How long did it take to develop Canopy products?

It took two years to develop Canopy's language learning products, and it took one year to develop Canopy Medical Translator. These products are continuously being augmented with additional language versions and content modules, as well as updated technical capabilities.

How has participating in the SBIR program impacted your company?

The SBIR program has been a tremendous source of support for our company. It has given us the ability to recruit a group of like-minded colleagues, with whom we began looking into the various methods by which language assistance was provided at hospitals and other settings. We arrived at the conclusion that there was a tremendous unmet market need and a thirst among individual providers for much better tools that would be accessible on-demand, cost-effective, and aligned with their workflow and expectation with technologies. By bringing together a team of motivated individuals with expertise in linguistics, cross-cultural communication, information technology, and healthcare delivery and administration, we can move the needle on language assistance services. The SBIR program's financial support has allowed us to make a full-time commitment to pursuing this vision and to recruit the necessary talent along the way.

Do you have any advice for potential applicants to the SBIR program?

Our success with the SBIR program has taught us several valuable lessons that we consistently apply to our products. The first is to think about commercialization early on—even in Phase I. It's never too early to start working with community and commercial partners to conduct pilots, validate product–market fit, and explore different pricing options. Second, we have learned it is critical to focus on more than evaluating an innovation's efficacy within the context of a pilot; one must also examine its adoptability and longer-term sustainability in the real world. Finally, it's important to understand users' existing habits around the issues we're trying to address and the behavior modifications necessary for adopting a new product or service.

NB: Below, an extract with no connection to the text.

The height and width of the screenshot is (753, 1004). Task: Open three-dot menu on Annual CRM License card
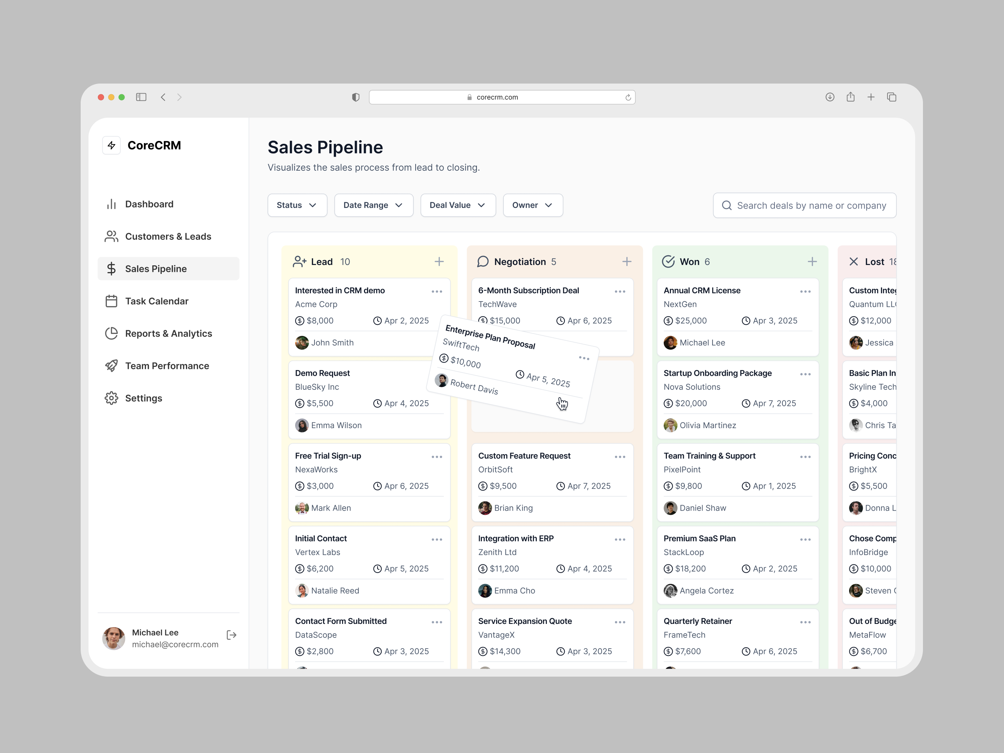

What types of customers use Canopy products?

Any healthcare provider who delivers care to LEP patients can use Canopy's products. They include physicians, nurses, physician assistants, medical techs, medical students, residents, nursing students, physician assistant students, nurse practitioners, and more. What excites us most is that the next generation of medical practitioners—students who are pursuing education and training in healthcare—are among the most enthusiast users of our products.

What future plans do you have for Canopy?

We plan to release a mobile companion app to the Canopy Medical Spanish Training System, giving our users the ability to learn on the go and a gamified experience to practice speaking the target language. We are in the process of obtaining accredited credentials for the summative proficiency exam that is part of the e-learning system, so that our users will receive not only a certificate of completion and continuing education credits for their efforts but also an accredited certificate of medical language proficiency. One of our future product rollouts may be an analytics and reporting dashboard for healthcare administrators and clinicians, giving them critical access to utilization data and insights about their hospital's deployment of language assistance services and the ways in which such deployments can be improved to benefit their non–English-speaking patients. That dashboard would be a culmination of the various tools we have been developing to address specific points of contact in the care-delivery continuum.